And I had a good laugh. And then I chronicled the trip for you.

PS – Written on the 23rd of April.

Do you remember one of the songs Donkey in Shrek 1 sang? The one he was singing and when Shrek said not to, he asked if he could whistle, then hum?

If you didn’t see Shrek (why on earth), or you’ve forgotten, or you still can’t place which song I’m talking about, it’s ‘on the road again’… And it’s my special way of announcing that I’m on the road again! Not literally though, cos there are at least 3 flights on this trip.

I’m off to Abidjan to attend a workshop organized by the Mandela Institute for Development Studies (MINDS) and because putting your trust in some carriers is akin only to fetching water in a basket, I’m flying Ethiopian Airlines.
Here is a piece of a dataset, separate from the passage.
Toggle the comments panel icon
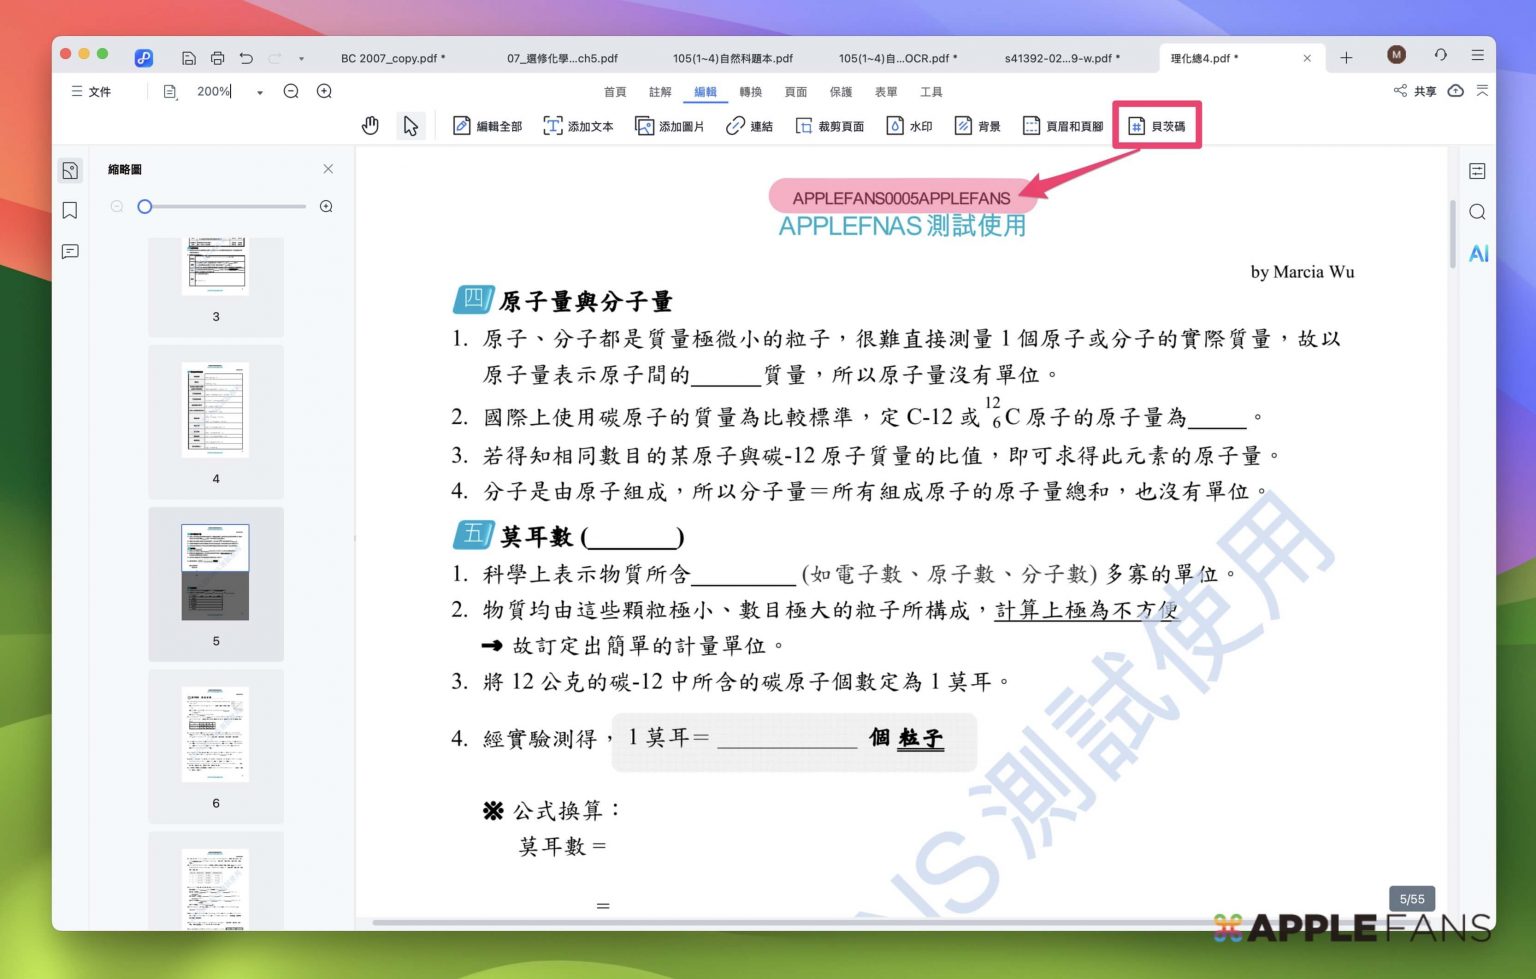tap(70, 252)
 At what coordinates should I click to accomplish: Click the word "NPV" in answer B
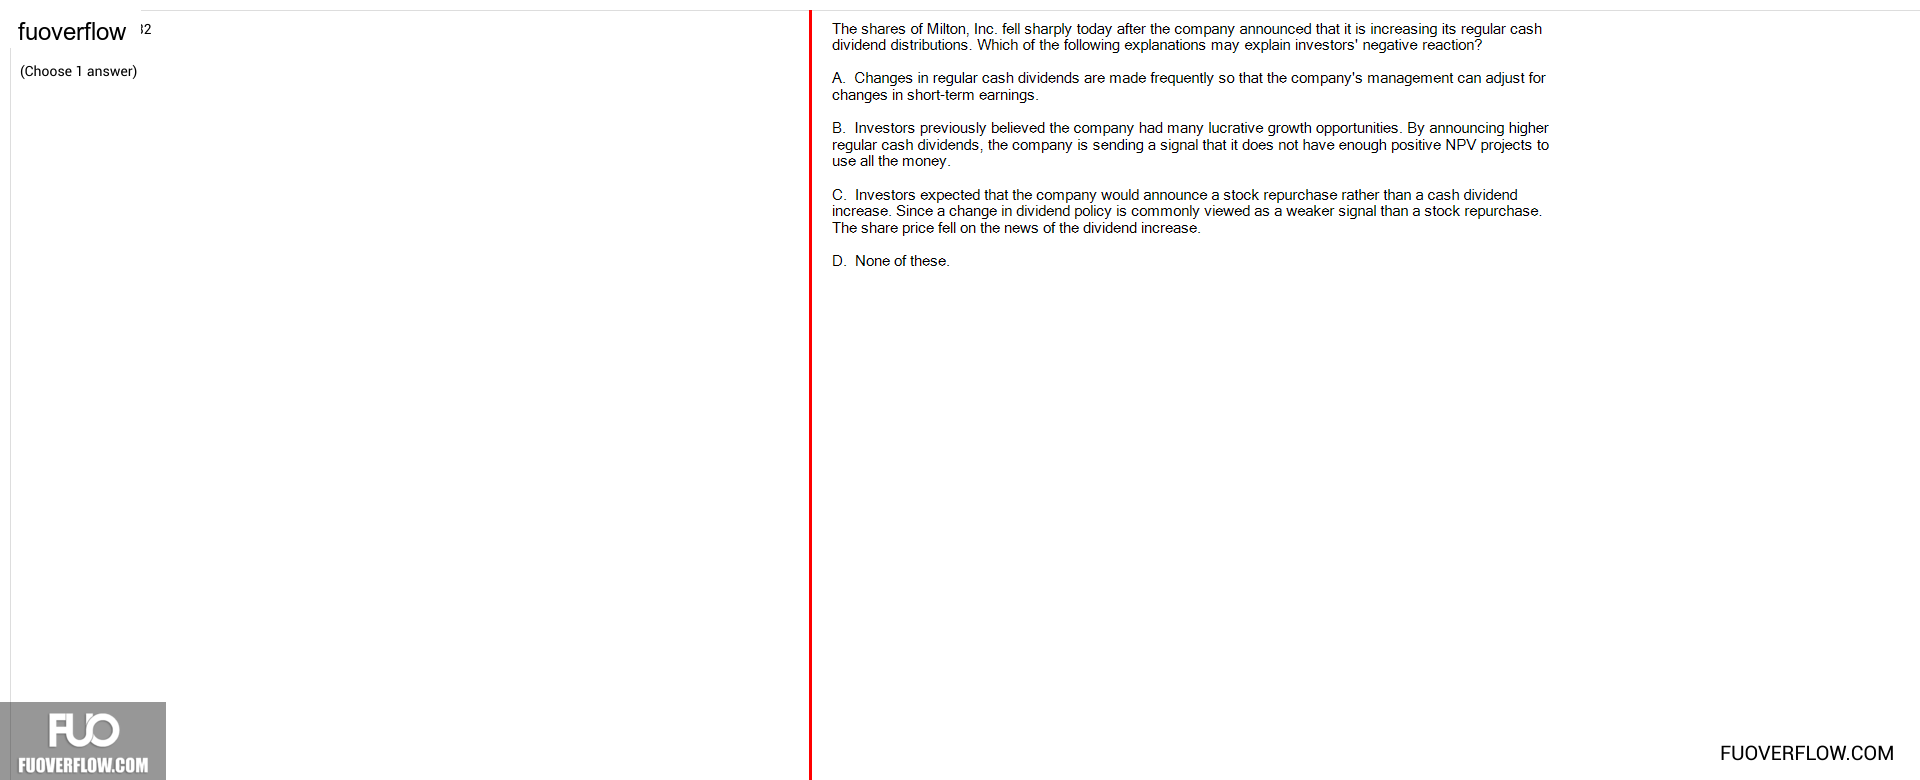[x=1461, y=145]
Yes that means another overnight stopover in Addis Ababa, and hopefully more pleasant tales than last time.

So, as always, we start with the night before, and I didn’t get home till a few minutes to midnight because I was chasing a client who was chasing his peers so they wouldn’t change their minds about things, and people.

Nice time to segue into the inauguration of Nigeria’s 8th National Assembly on the 9th of June and the almost magical happenings that heralded the emergence of the leaders of both the upper and lower chambers.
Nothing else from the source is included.